◆ **TEXTE D'ÉTUDE**
On ne sait plus à quel saint se vouer.

Dans chaque secte, religion, groupement, il y a des prêtres, moines, gourous, chamans qui se présentent comme détendeurs exclusifs de la vérité sûre et certaine. Le doute n'a pas de place. Les questions ne se posent pas. Chez les catholiques, hors de l'Église, point de salut. Pour l'Islam, le christianisme occidental est le Grand Satan. Certains rêvent de grand ralliement de tous les croyants, d'autres président des guerres de religions comme jamais auparavant. Dans ce dernier cas, il faut choisir la religion gagnante sinon c'est la perdition.

Il y a de quoi être un peu perdu.

Dans les montagnes de volumes écrits, dans les flots de mots prononcés sur la religiosité, tout tourne autour du vortex : la Foi. Je parle de la Foi dans ce sens d'un état d'âme qui porte à croire en Dieu, en un dogme par une adhésion profonde de l'esprit et du coeur qui apporte la certitude.

Les croyants aiment bien ceux qui ont la Foi, surtout si cette foi a le même objet que le leur. Par contre, ils ont pitié ou ils se méfient des sans Foi. Pourtant, il y a des athées, des agnostiques, des mécréants, des impies qui ne sont pas de mauvais bougres.

Je raconte maintenant l'histoire d'un mécréant. Sa vie illustre qu'on ne vient pas au monde avec la Foi comme avec un tube digestif. L'origine de la Foi est plus mystérieuse.

Je vous présente Hercule. Il est fils premier de trois enfants, né au début des années trente. Classe moyenne, père fonctionnaire, mère ménagère, il est un petit gars ordinaire. Il a eu les maladies enfantines et il a failli mourir d'une gastro-entérite. Il n'y paraît plus, du moins extérieurement. Sa mère, comme toutes les bonnes mères de l'époque, lui a conté des contes : le petit chaperon rouge, Le petit Poucet, Le petit Jésus, Marie, Joseph, le boeuf et l'âne et les autres, La Belle au bois dormant, Blanche-Neige et les sept nains, etc. Sauf que sa mère a oublié de lui dire que dans le cas du Petit Jésus, il fallait croire en cette histoire. Hercule l'a donc mis parmi les autres comme un conte charmant servant à meubler l'imaginaire et à protéger contre les peurs de la nuit. Les mamans d'aujourd'hui n'ont plus le temps de raconter à leurs enfants. Elles travaillent. Je présume que les garderies s'en occupent.

◆ **DONNÉES**
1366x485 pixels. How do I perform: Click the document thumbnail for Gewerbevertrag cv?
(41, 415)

...

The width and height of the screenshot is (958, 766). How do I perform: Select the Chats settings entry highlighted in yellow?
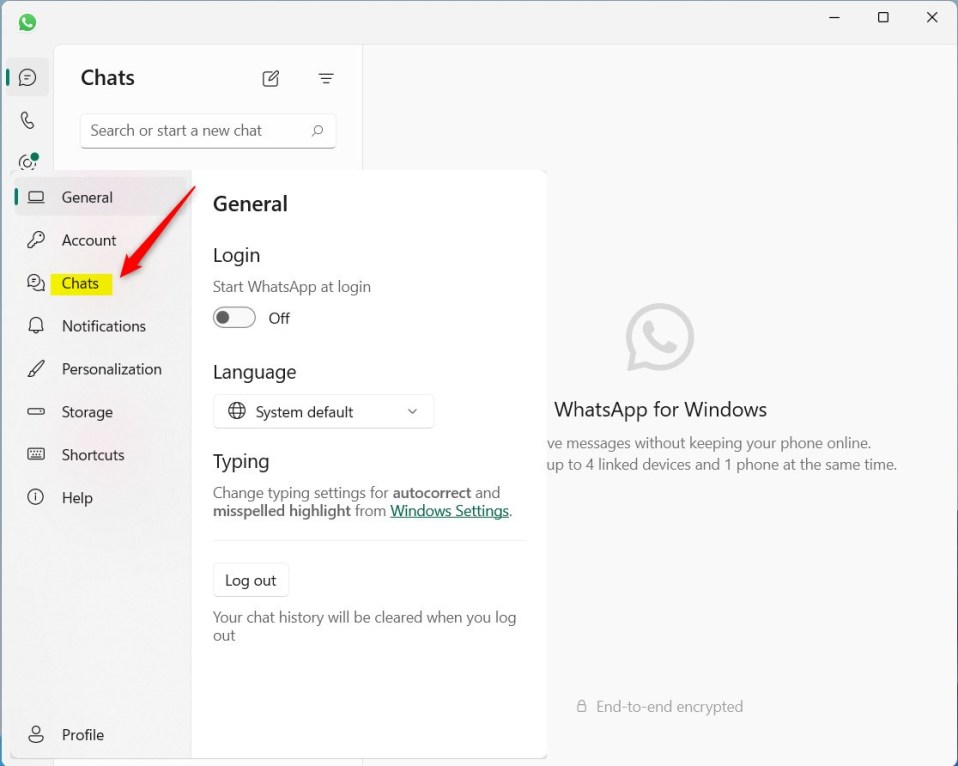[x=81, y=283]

...

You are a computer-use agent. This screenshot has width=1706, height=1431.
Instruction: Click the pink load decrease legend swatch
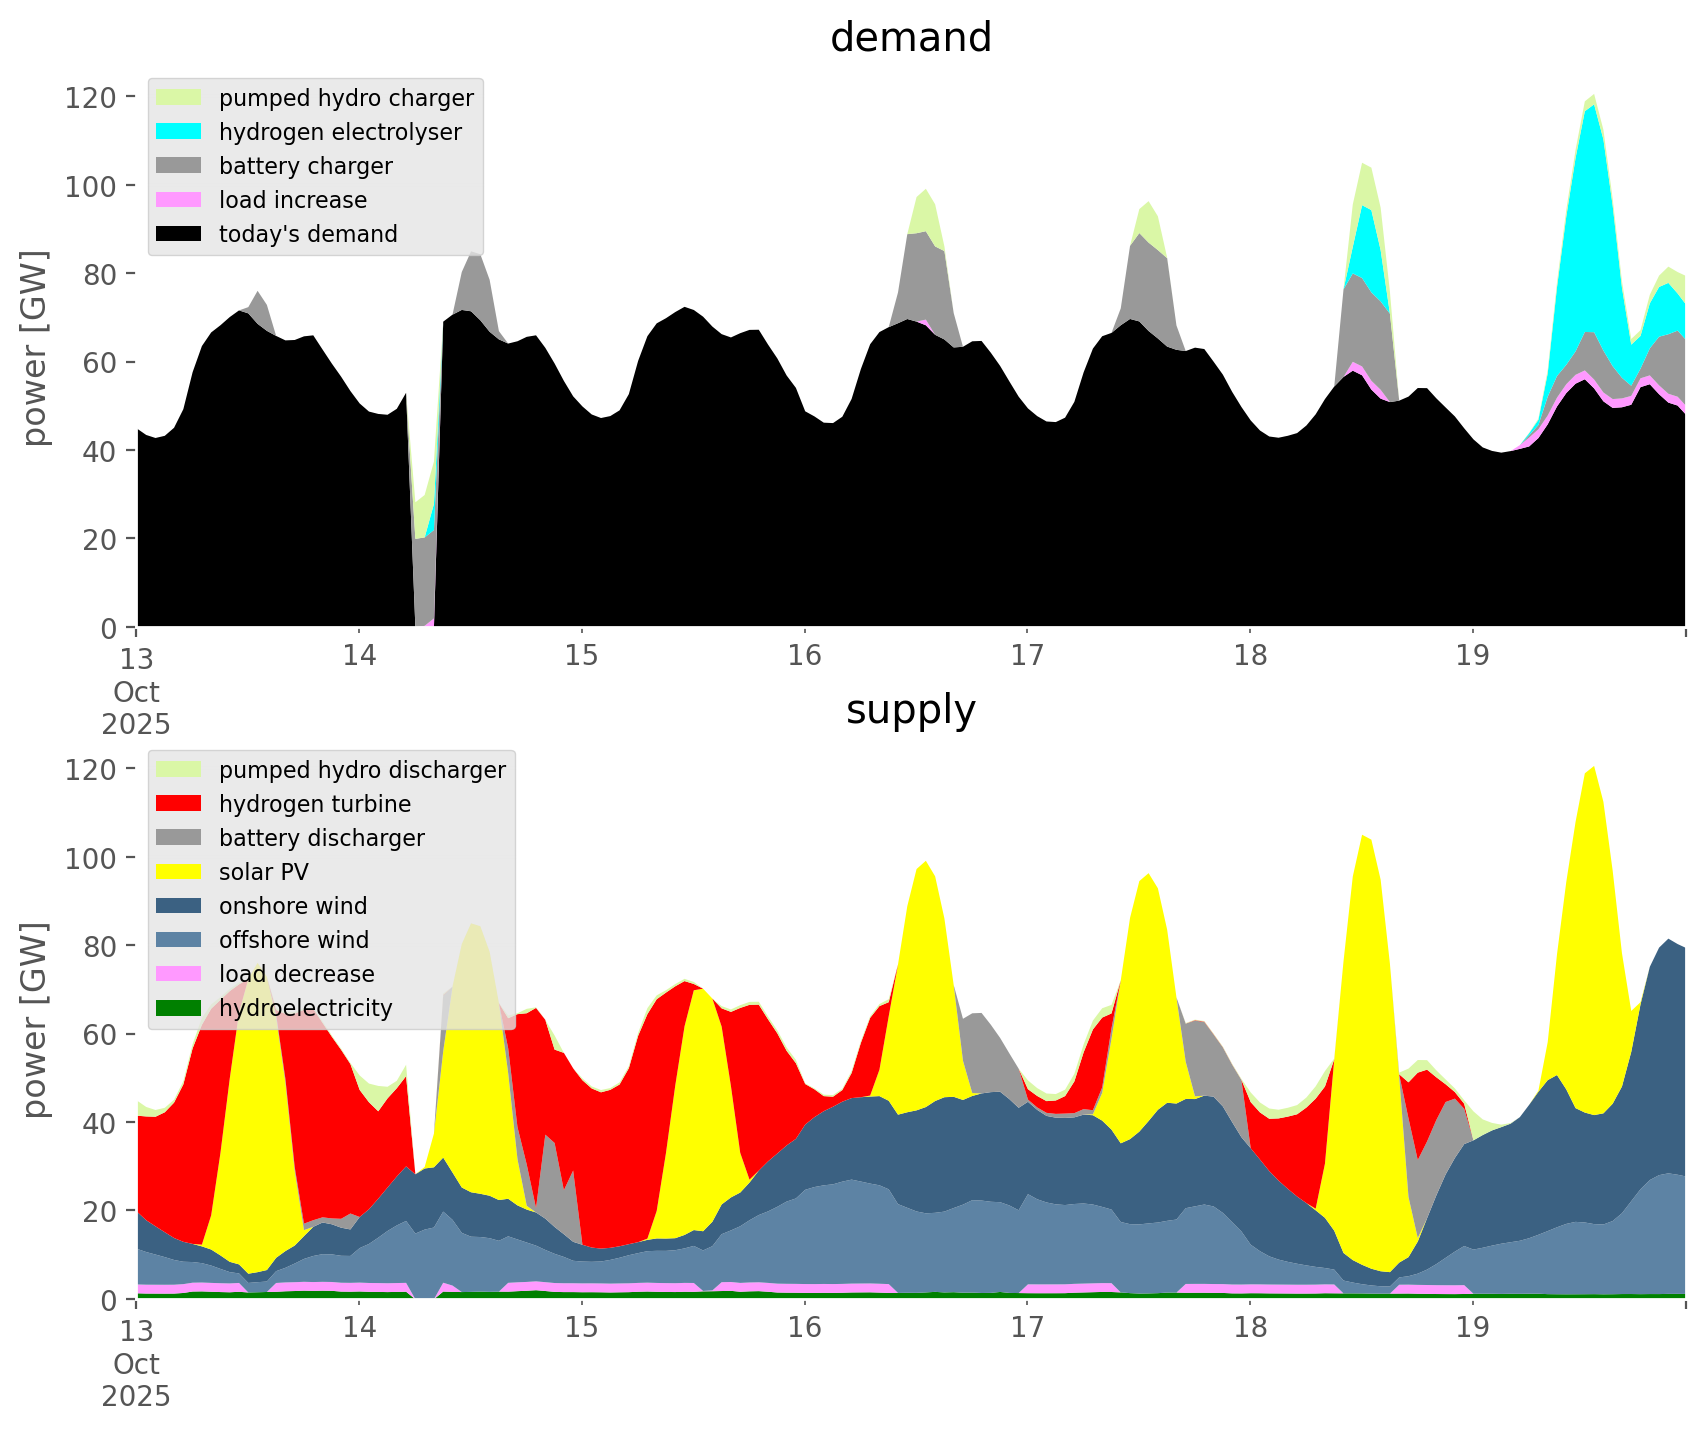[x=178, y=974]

◆ **CONSIGNES**
a – Dans le texte sur la Foi, à quelle époque Hercule est-il né ?
b – D'après le texte sur la Foi, expliquez pourquoi Hercule a rangé l'histoire du Petit Jésus parmi les autres contes.
c – Citez le passage du texte sur la Foi qui s'ouvre sur les mots contenant « Dans chaque secte, religion, groupement, il » et se referme sur « un peu perdu. ».

◆ **CORRIGÉ**
a – Au début des années trente.

b – Sa mère a oublié de lui dire que, dans le cas du Petit Jésus, il fallait croire en cette histoire. Hercule l'a donc mise parmi les autres comme un conte charmant servant à meubler l'imaginaire et à protéger contre les peurs de la nuit.

c –
Dans chaque secte, religion, groupement, il y a des prêtres, moines, gourous, chamans qui se présentent comme détendeurs exclusifs de la vérité sûre et certaine. Le doute n'a pas de place. Les questions ne se posent pas. Chez les catholiques, hors de l'Église, point de salut. Pour l'Islam, le christianisme occidental est le Grand Satan. Certains rêvent de grand ralliement de tous les croyants, d'autres président des guerres de religions comme jamais auparavant. Dans ce dernier cas, il faut choisir la religion gagnante sinon c'est la perdition.

Il y a de quoi être un peu perdu.